- Exercise details -
Check each line of the data for "agent" and select those that have it.

- Data extracted from a collection -
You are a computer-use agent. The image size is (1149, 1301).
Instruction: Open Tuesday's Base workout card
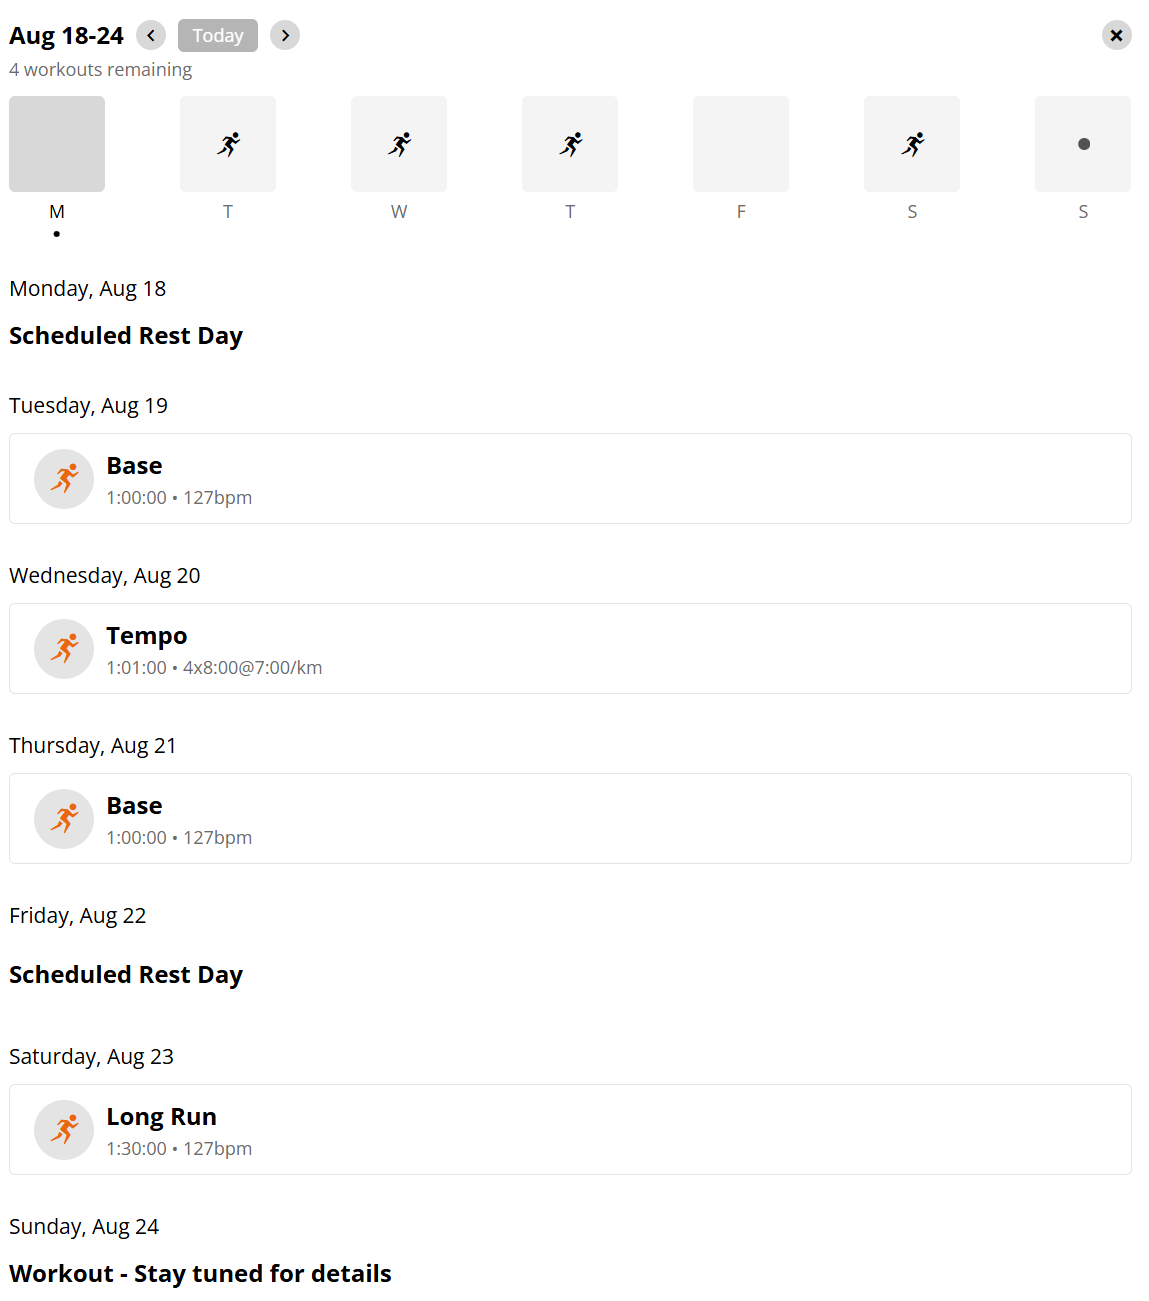570,479
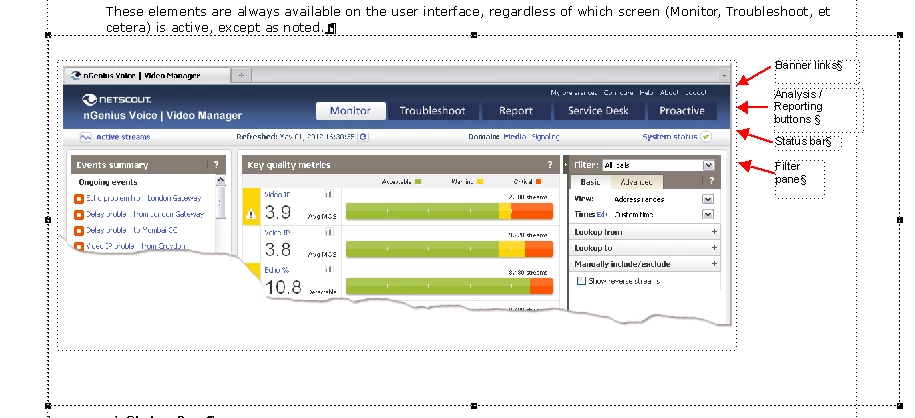Click the Signaling domain link
Screen dimensions: 915x418
point(545,137)
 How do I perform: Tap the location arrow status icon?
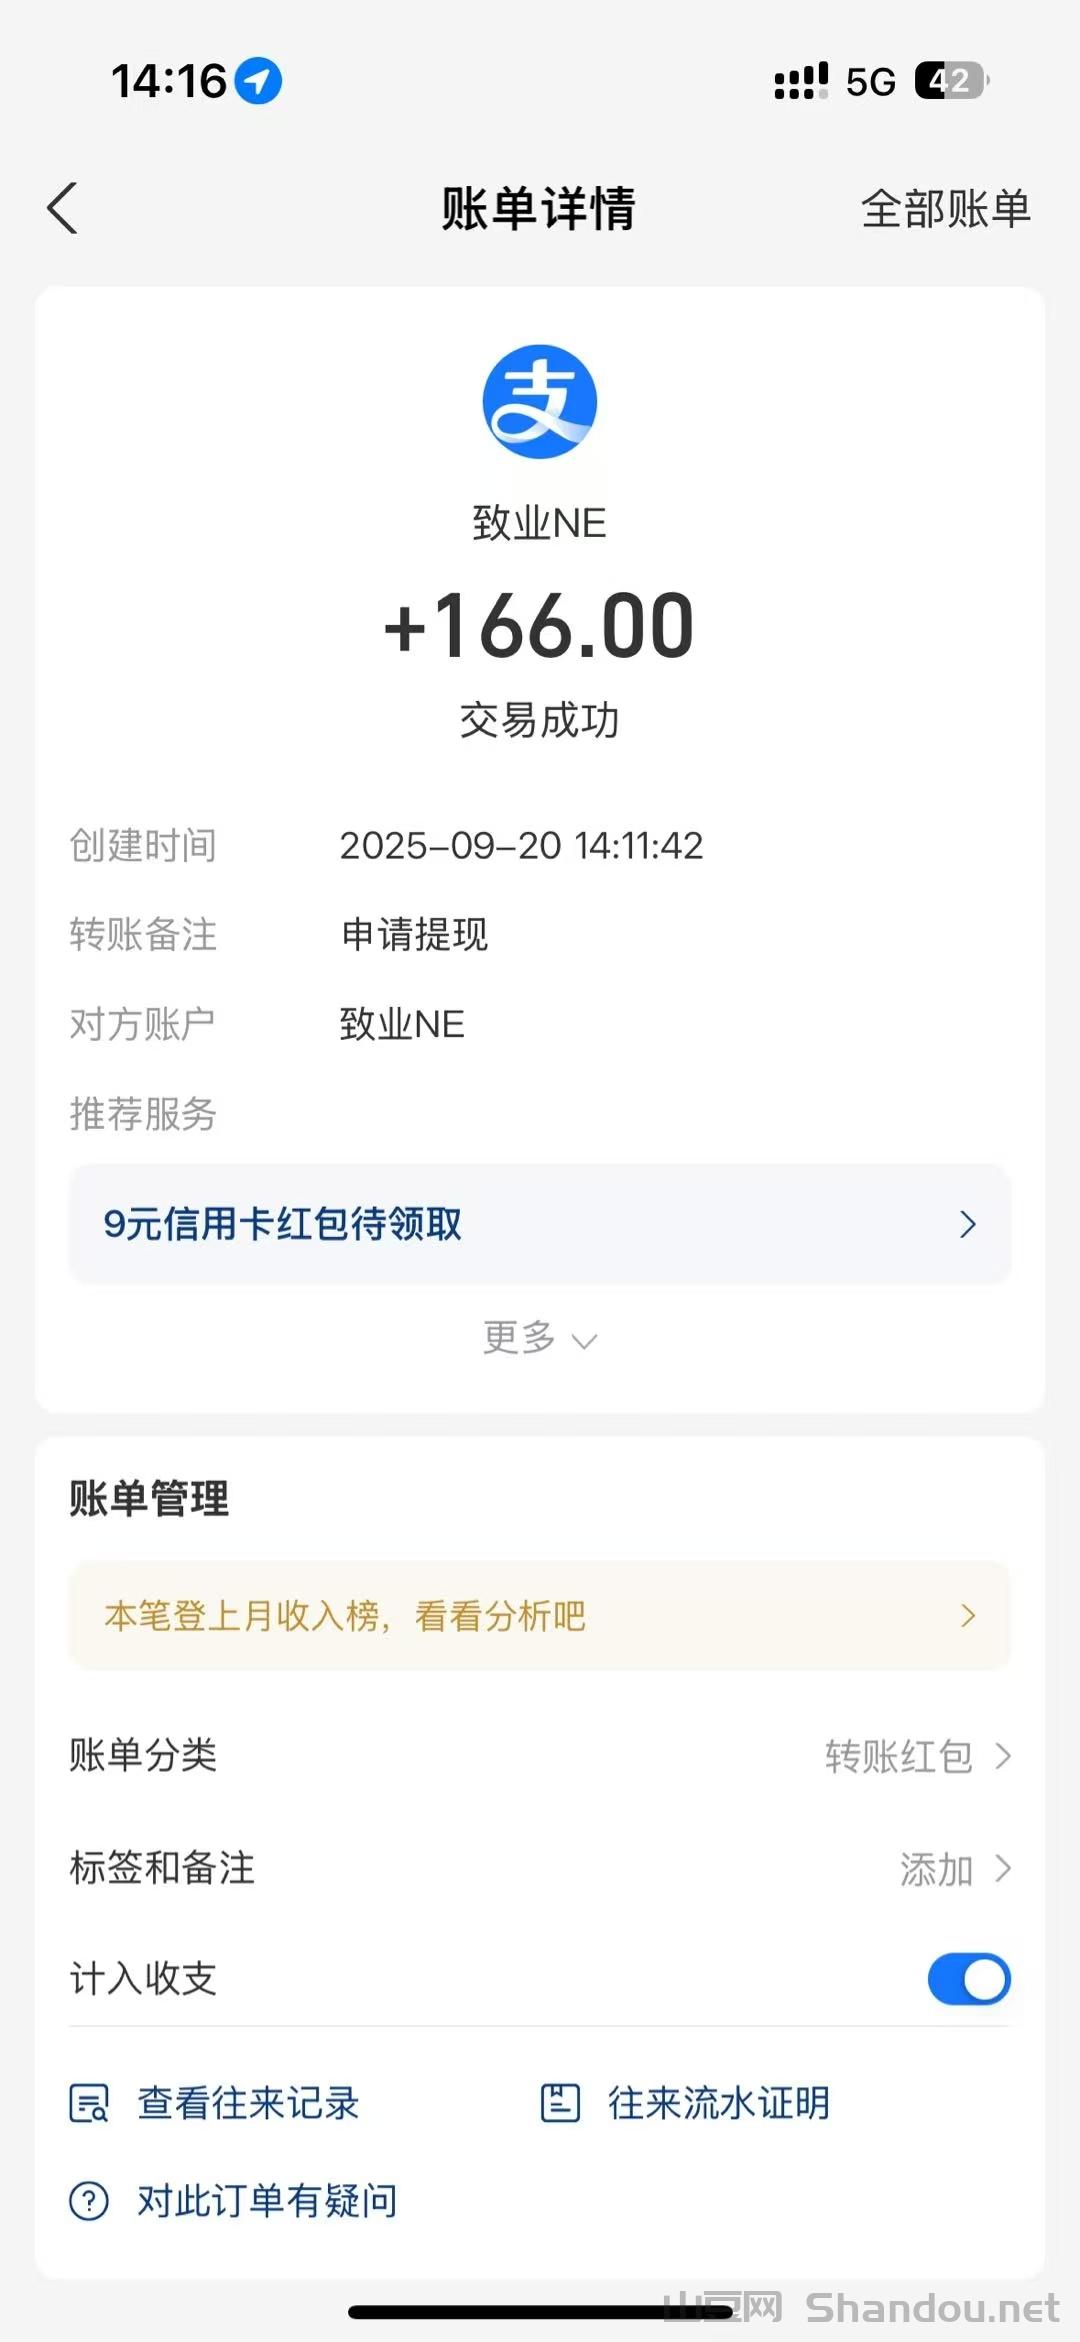[x=258, y=81]
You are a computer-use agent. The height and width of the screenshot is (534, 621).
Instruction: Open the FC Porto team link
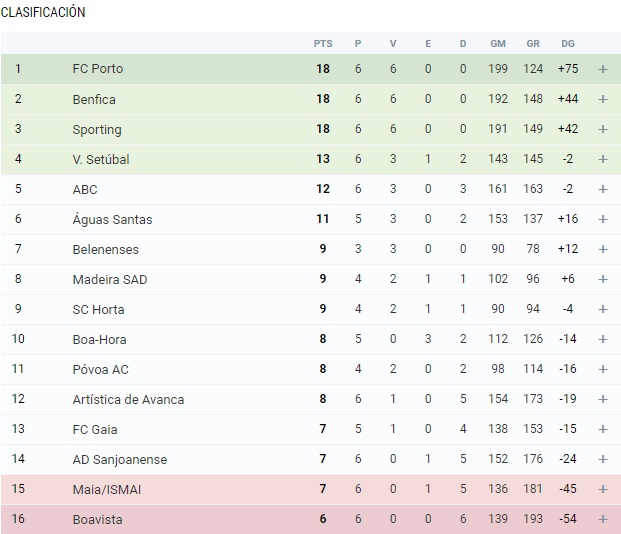coord(98,69)
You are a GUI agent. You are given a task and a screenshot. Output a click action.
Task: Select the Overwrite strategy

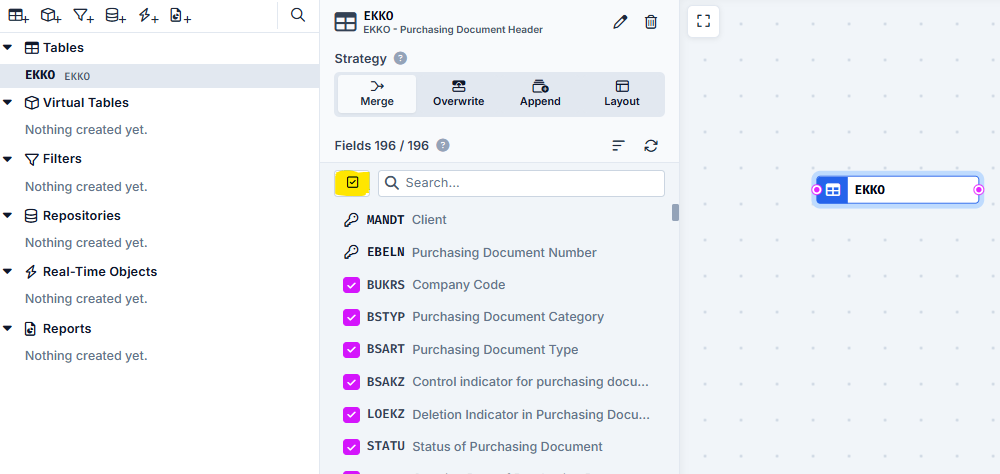(458, 93)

- Solution for this exercise -
You are a computer-use agent. The image size is (1149, 1301).
You are a computer-use agent. The height and width of the screenshot is (534, 621).
You are a GUI agent. You are given a task and a screenshot. Output a click action.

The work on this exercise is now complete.